## Aufgabe
Gib die Zeilen von der Zeile mit „Given: Start capture“ bis zur Zeile mit „Action: (x=82, y=84)“ einschließlich wieder und tausche darin „green play button“ gegen „red record button“ aus, alles andere bleibt unverändert.

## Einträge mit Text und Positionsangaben
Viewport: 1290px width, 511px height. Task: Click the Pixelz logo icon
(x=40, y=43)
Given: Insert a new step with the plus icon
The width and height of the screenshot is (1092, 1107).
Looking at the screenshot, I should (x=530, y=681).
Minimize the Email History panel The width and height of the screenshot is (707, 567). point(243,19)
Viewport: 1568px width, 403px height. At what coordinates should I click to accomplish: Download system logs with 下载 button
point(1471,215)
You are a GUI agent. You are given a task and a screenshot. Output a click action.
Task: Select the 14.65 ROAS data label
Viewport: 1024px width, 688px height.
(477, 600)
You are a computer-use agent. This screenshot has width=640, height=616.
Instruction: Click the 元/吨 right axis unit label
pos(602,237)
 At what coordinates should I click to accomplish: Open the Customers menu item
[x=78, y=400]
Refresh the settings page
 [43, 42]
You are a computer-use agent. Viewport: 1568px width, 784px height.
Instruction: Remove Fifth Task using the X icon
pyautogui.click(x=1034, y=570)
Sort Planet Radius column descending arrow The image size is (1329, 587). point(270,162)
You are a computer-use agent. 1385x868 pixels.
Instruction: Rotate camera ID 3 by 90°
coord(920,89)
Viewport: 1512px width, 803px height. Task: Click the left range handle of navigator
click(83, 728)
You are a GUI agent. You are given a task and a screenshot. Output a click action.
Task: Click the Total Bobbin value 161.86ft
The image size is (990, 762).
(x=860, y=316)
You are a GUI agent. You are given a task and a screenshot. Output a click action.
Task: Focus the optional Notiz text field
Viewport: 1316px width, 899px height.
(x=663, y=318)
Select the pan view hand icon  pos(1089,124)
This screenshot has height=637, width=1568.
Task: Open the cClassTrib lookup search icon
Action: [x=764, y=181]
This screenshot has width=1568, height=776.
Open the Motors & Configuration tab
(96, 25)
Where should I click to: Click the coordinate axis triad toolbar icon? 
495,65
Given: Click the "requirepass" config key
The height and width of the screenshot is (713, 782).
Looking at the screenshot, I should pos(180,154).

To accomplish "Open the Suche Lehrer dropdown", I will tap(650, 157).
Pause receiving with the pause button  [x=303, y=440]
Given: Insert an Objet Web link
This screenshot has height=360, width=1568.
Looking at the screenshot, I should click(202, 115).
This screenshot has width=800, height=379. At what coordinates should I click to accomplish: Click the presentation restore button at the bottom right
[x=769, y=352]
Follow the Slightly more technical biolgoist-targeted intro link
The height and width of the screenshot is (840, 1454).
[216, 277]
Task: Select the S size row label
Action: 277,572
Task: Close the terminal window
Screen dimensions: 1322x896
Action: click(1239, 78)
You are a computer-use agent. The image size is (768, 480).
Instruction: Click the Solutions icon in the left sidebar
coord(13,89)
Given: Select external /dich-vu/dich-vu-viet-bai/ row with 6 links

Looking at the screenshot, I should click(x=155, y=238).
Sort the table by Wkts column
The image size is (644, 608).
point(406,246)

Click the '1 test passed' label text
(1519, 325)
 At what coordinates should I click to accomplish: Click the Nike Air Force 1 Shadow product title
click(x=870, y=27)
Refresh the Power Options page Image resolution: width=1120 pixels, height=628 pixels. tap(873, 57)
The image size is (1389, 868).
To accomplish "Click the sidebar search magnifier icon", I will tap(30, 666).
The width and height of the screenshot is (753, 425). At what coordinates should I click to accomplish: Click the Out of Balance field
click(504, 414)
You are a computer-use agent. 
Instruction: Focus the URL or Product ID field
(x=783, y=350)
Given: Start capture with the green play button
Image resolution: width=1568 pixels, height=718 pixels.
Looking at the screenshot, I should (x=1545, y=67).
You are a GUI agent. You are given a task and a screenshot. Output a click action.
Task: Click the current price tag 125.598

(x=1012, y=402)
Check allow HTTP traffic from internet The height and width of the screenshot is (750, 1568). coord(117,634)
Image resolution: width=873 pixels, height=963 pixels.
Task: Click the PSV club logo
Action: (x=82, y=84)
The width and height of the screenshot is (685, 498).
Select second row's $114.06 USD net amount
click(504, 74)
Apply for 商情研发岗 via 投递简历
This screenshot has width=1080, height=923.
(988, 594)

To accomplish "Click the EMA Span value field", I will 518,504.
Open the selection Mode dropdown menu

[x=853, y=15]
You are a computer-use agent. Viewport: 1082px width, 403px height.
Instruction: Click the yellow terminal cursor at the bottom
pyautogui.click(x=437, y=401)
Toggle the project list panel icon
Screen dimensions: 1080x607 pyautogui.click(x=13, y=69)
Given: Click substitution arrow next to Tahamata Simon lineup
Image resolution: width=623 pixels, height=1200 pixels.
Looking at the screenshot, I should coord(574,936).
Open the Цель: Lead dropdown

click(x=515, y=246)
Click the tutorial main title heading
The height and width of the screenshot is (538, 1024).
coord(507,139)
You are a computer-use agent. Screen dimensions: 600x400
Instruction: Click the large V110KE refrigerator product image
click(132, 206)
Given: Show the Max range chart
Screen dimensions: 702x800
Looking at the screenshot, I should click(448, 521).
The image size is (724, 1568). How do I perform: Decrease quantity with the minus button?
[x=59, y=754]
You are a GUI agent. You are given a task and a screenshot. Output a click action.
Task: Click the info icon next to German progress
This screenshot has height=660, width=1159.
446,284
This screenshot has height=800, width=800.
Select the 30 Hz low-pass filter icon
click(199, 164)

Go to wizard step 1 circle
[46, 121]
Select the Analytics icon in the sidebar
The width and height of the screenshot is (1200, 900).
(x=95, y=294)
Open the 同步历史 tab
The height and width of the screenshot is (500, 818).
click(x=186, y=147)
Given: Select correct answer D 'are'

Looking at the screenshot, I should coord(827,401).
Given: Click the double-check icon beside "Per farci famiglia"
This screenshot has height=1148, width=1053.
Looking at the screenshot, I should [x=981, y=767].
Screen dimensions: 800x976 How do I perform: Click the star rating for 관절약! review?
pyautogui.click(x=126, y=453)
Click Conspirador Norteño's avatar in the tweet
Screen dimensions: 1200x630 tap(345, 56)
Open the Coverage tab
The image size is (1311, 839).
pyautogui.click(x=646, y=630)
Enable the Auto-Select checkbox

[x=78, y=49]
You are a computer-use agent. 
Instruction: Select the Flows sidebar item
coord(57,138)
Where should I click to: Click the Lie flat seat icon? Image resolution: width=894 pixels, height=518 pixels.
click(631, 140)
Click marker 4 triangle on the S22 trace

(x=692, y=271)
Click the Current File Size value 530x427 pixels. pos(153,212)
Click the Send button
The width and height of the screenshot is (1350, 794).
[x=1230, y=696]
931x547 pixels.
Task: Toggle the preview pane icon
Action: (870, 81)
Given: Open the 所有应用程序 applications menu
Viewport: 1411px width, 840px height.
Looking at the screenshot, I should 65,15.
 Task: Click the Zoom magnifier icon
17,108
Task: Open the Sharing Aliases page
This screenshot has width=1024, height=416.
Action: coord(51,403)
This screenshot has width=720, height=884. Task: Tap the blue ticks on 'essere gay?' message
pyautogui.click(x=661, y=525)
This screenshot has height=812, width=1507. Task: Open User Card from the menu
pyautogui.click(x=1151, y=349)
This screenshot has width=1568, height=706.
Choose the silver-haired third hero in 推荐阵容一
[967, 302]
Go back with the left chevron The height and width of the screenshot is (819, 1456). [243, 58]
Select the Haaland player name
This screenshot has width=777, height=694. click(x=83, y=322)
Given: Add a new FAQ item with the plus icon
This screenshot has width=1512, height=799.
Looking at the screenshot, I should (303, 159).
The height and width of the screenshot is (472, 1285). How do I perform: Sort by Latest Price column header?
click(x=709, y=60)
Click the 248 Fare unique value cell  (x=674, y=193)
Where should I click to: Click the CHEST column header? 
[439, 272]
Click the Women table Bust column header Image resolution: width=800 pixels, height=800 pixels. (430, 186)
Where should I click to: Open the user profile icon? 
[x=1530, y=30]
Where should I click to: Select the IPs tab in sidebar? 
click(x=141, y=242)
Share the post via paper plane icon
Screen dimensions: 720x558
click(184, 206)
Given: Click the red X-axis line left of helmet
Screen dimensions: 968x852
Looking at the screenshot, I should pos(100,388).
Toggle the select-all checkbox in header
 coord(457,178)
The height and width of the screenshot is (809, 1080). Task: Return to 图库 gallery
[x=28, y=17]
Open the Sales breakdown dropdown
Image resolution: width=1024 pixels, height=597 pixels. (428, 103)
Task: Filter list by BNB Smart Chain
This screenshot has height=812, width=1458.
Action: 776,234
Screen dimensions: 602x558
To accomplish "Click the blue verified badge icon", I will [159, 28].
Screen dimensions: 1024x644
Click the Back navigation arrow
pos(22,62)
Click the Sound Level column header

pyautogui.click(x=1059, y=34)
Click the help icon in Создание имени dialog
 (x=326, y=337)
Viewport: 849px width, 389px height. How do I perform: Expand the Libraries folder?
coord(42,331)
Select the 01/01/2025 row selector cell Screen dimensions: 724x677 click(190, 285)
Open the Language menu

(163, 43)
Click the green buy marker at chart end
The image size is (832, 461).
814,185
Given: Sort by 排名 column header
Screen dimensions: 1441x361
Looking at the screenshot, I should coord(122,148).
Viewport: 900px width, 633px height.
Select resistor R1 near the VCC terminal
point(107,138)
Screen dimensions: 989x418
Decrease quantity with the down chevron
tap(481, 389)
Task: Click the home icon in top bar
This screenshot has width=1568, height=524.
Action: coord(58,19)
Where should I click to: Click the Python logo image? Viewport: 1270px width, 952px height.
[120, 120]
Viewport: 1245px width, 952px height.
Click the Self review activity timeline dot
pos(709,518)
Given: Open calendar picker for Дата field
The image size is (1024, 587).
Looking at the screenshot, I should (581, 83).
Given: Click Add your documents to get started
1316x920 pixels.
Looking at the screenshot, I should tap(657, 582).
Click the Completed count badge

## Ergebnis
Given: Start capture with the red record button
Image resolution: width=1568 pixels, height=718 pixels.
Looking at the screenshot, I should (x=1545, y=67).
You are a GUI agent. You are given a task and a screenshot. Output a click action.
Task: Click the current price tag 125.598

(x=1012, y=402)
Check allow HTTP traffic from internet The height and width of the screenshot is (750, 1568). coord(117,634)
Image resolution: width=873 pixels, height=963 pixels.
Task: Click the PSV club logo
Action: (x=82, y=84)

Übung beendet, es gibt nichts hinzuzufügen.